Aim of the task: Print the data that follows exactly as it stands, from its first line through the line containing "تسويق رقمي (286, 1648)", and stop there.

Data extracted from a collection:
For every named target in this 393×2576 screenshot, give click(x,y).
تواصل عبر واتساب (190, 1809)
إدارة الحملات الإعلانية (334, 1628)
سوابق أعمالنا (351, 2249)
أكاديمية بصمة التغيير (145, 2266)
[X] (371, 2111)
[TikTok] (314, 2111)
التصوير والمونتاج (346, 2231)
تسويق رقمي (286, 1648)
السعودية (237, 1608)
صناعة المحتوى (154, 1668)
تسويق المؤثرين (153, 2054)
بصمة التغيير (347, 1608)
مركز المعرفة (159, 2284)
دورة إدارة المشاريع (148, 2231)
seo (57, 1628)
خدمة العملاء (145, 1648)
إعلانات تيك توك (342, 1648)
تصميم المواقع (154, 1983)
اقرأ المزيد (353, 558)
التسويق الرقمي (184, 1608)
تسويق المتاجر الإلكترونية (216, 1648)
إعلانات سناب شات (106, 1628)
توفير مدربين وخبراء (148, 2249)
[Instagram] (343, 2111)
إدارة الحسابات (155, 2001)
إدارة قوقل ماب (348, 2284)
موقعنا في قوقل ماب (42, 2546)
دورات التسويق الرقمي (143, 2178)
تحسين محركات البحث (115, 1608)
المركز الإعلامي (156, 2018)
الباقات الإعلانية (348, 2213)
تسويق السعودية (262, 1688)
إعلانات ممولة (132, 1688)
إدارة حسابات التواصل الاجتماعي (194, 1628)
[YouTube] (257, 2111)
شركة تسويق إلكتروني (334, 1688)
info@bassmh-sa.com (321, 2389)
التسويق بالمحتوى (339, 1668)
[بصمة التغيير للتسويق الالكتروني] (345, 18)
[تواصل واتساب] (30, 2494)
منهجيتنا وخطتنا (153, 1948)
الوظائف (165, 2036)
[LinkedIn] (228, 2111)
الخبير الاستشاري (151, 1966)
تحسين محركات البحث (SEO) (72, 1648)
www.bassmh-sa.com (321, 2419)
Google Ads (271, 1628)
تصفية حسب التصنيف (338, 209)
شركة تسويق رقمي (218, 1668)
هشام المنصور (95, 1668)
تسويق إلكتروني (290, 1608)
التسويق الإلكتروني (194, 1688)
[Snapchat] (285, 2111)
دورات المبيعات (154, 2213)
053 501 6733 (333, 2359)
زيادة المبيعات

Result for this task:
For every named target in this 393×2576 screenshot, give click(x,y).
تواصل عبر واتساب (190, 1809)
إدارة الحملات الإعلانية (334, 1628)
سوابق أعمالنا (351, 2249)
أكاديمية بصمة التغيير (145, 2266)
[X] (371, 2111)
[TikTok] (314, 2111)
التصوير والمونتاج (346, 2231)
تسويق رقمي (286, 1648)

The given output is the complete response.